TASK INSTRUCTIONS | Using the records below, give again exactly the lines from the line that contains "repeatedly criticized (141, 621)" through the line that contains "Donna (193, 1159)", both ends included, and only those.

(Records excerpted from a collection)
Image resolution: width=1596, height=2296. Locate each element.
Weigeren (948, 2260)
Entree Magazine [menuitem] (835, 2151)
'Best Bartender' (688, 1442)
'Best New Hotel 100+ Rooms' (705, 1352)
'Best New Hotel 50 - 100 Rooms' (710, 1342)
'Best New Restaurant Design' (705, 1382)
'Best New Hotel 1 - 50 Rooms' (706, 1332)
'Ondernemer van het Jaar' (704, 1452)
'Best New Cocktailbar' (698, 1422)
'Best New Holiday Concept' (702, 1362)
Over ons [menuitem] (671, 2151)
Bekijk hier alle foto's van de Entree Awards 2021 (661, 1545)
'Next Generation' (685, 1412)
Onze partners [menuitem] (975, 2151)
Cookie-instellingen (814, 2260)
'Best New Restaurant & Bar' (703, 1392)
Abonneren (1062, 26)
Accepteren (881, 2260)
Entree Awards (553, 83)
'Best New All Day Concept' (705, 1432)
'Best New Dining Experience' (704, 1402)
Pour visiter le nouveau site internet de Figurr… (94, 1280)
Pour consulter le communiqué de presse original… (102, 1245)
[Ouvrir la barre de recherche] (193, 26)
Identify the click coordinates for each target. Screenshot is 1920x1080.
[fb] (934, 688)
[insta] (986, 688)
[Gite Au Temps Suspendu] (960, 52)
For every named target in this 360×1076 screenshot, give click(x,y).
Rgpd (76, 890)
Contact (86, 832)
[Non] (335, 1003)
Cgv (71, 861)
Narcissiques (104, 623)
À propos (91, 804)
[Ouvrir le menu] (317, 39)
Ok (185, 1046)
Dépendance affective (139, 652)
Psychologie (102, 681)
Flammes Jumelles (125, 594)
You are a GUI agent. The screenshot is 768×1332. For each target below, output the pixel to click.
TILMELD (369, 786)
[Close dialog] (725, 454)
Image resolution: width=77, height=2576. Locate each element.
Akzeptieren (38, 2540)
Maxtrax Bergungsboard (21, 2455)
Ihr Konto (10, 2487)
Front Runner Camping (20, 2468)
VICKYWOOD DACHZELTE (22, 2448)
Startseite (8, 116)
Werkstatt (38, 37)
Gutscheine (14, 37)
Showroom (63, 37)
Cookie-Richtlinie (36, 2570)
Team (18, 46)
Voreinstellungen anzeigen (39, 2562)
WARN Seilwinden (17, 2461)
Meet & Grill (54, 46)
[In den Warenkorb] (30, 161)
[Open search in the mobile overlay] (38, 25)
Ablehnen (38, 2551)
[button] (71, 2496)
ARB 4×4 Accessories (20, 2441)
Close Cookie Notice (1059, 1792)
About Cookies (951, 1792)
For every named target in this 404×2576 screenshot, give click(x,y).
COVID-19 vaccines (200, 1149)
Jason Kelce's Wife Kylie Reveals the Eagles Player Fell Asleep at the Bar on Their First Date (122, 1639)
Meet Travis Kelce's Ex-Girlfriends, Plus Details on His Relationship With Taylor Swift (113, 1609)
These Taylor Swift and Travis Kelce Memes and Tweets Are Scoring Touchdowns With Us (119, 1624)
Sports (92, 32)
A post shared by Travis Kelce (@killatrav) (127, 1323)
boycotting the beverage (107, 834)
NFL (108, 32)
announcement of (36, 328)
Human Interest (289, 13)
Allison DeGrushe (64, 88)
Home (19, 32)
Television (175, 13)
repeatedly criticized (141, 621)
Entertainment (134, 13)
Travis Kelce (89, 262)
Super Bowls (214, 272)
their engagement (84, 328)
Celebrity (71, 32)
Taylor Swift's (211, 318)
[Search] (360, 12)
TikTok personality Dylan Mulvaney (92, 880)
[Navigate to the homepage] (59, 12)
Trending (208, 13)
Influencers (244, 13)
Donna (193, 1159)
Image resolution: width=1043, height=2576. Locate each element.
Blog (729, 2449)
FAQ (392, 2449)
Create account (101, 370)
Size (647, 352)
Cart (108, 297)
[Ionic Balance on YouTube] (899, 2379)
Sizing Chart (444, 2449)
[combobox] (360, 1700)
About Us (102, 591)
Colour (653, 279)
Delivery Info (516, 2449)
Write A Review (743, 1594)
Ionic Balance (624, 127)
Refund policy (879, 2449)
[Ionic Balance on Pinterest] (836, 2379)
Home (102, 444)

EXERCISE RESPONSE |
repeatedly criticized (141, 621)
Entertainment (134, 13)
Travis Kelce (89, 262)
Super Bowls (214, 272)
their engagement (84, 328)
Celebrity (71, 32)
Taylor Swift's (211, 318)
[Search] (360, 12)
TikTok personality Dylan Mulvaney (92, 880)
[Navigate to the homepage] (59, 12)
Trending (208, 13)
Influencers (244, 13)
Donna (193, 1159)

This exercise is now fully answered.